Two races which Democratic challengers should win are in Nebraska and Nevada. Sen. David K. Karnes (R-Neb.) who was appointed to the post following the death of Sen. Edward Zorinski, is trailing popular former Gov. Robert Kerrey by a significant margin. And Sen. Chic Hecht (R-Nev.), who was voted one of the least effective senators by Washingtonian magazine, and was considered a re-election long-shot from the start, will probably fall to Democratic Gov. Dick Bryan in a close race.

IN the races for the six open seats, left by three retiring senators from each party, U.S. Rep. James Jeffords (R-Vt.) is expected to move to the upper house, while Democrat Charles S. Robb should win the Virginia seat, formerly held by a Republican. The four other open races--in Florida, Wisconsin, Washington and Mississippi--feature the closest battles.

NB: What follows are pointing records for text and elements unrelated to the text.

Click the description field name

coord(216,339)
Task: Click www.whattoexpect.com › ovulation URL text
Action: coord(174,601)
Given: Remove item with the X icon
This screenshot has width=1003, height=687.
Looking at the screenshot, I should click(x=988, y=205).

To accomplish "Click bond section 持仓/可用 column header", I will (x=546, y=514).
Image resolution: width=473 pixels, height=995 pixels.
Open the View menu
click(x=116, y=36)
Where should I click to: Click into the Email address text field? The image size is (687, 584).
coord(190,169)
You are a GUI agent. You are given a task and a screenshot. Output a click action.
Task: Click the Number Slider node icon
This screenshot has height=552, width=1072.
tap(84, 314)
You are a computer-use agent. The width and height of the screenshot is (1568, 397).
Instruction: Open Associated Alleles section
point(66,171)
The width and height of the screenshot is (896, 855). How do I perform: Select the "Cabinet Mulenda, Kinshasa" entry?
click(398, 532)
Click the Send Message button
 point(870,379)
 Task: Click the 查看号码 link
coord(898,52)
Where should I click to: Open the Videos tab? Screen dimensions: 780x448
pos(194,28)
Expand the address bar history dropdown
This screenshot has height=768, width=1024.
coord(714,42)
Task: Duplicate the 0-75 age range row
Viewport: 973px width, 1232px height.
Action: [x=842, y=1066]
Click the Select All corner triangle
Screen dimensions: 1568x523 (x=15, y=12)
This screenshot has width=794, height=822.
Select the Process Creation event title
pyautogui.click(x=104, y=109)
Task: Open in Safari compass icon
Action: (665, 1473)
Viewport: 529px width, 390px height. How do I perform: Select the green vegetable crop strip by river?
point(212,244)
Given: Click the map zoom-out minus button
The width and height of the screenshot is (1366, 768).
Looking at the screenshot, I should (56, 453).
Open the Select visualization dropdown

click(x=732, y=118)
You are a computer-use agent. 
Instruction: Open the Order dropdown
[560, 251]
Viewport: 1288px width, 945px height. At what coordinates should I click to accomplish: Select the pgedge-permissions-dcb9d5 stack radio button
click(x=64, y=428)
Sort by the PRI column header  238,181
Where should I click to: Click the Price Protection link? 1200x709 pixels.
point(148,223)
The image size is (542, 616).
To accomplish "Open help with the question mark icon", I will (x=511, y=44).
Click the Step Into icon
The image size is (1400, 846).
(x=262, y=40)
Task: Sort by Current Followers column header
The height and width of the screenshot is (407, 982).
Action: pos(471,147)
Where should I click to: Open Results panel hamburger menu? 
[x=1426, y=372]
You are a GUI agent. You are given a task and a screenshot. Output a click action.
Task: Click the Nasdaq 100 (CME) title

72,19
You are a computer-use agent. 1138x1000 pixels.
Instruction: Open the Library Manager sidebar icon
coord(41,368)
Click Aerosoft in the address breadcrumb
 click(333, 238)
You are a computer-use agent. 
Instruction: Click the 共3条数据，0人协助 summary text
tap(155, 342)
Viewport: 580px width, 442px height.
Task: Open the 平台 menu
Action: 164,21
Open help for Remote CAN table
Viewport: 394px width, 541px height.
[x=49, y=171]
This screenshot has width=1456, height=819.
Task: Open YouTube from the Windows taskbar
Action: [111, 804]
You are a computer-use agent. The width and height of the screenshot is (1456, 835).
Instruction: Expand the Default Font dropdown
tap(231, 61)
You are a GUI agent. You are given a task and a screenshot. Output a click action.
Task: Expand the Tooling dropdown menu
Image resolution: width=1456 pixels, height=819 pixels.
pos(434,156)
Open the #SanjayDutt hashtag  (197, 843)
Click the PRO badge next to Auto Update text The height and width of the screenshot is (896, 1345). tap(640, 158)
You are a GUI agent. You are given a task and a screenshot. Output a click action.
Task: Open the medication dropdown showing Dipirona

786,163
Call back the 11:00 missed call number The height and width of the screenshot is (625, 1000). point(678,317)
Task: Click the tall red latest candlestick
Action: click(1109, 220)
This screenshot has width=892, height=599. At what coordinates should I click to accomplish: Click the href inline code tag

U.S. Rep. and House Minority Whip Trent Lott (R-Miss.) will likely hold onto a slim lead in Mississippi, and Democrat Herbert Kohl, who has financed his campaign primarily out of his own pockets, will probably get the nod to replace Sen. William Proxmire in Wisconsin. The other two races--between Rep. Connie Mack III (R) and Rep. Buddy MacKay (D) in Florida and between Rep. Mike Lowry (D) and former Sen. Slade Gorton (R) in Washington--are too close to call.

For the Republicans to regain control of the Senate, they must take five of the six open seats, hold onto all their incumbents (including Weicker, Karnes and Hecht) and pick off Lautenberg and Metzenbaum. This will give the GOP a 50-50 tie in the upper house, which could be broken by the vote of Vice President Dan Quayle, assuming that a Republican is elected to fill Quayle's seat in Indiana.

But all that is highly unlikely. Right now it looks like the Democrats will hold off the challenges to their incumbents, beat Hecht and Karnes and at least split the open seats. This result will still increase the Democratic majority in the Senate to 56-44, a margin which will make life much more difficult for a President Bush and his agenda than it was for President Reagan.